## [Texto do documento]
# # # # # # #

Os sertões – reportagem escrita pelo jornalista, sociólogo e escritor Euclides da Cunha (1866-1919) e publicada em O Estado de S.Paulo, em 1902, foi certamente um marco na história do jornalismo brasileiro e das relações do jornalismo com a literatura. Euclides da Cunha era um simples repórter de geral, especializado em cobertura de eventos políticos, mas com uma percepção social tão extraordinária que logo ele ganhou o título de sociólogo.
Talvez por isso tenha sido designado pela direção do jornal paulista para cobrir a então chamada Guerra dos Canudos – um conflito sócio-político-religioso em que seu líder principal, o religioso Antonio Conselheiro, representava uma ameaça aos donos do poder, à monarquia ou ao que havia sobrado dela depois da Proclamação da República, que mandou o exército brasileiro invadir Canudos para evitar a manobra nacionalista-separatista: Antonio Conselheiro queria separar os brasileiros do litoral dos do sertão.

# # # # # # #

## [Dados registrados]

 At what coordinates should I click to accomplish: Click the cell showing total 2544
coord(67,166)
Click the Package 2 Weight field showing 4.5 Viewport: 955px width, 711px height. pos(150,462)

# # # # # # #

## [Problema proposto A]
Com base no texto sobre Euclides da Cunha e a Guerra de Canudos, indique se cada afirmação a seguir está de acordo com ele, respondendo sim ou não e citando literalmente as palavras do texto que decidem a questão: (i) Os sertões foi publicada em O Estado de S.Paulo em 1902; (ii) Euclides da Cunha era especializado na cobertura de eventos esportivos; (iii) Antonio Conselheiro pretendia unir os brasileiros do litoral aos do sertão.
## [Problema proposto B]
Dê prosseguimento ao texto sobre Euclides da Cunha e a Guerra de Canudos, a partir da última frase apresentada.

## [Resultado final A]
(i) Sim: "publicada em O Estado de S.Paulo, em 1902".
(ii) Não: "especializado em cobertura de eventos políticos".
(iii) Não: "Antonio Conselheiro queria separar os brasileiros do litoral dos do sertão".

## [Resultado final B]
Ao chegar ao interior da Bahia, onde ficava Canudos, Euclides logo traçou uma visão etnográfica do local e das pessoas, da época, dos hábitos e costumes. Porém procurou aprofundar seu olhar sobre esse tipo de sociedade, ao traçar, nas primeiras matérias, uma visão panorâmica contextualizada com a sociedade brasileira. Construía um painel de sua complexidade a ponto de a reportagem transformar-se, ao final, por si só num romance social.
Questão de cidadania
Com isso, Euclides da Cunha inaugurava um tipo de romance realismo/super-realismo, cujo estilo, mais tarde, nem o naturalismo de Aluisio Azevedo (1857-1913), com seu O Cortiço, viria abalar. Da mesma forma, nem as aventuras de Lampião pelos sertões relatadas por alguns autores, como Nertan Macedo, nem as fantasias religiosas de Padre Cícero a ocupar o imaginário popular, alcançariam os pés de Os sertões.
Ao promover a reforma do seu jornal, os Mesquita deixaram de lado o passado e o presente do caderno de cultura, como se ele não tivesse sido inspirado por grandes nomes, como o do próprio Euclides da Cunha.
A operação denunciada por Alberto Dines neste Observatório (ver “Quem matou o ‘Sabático’?”), montada para ocultar a manobra anticultural estapafúrdia, não merece apenas o repúdio do segmento literário brasileiro, mas de todas as pessoas preocupadas com a cidadania neste país.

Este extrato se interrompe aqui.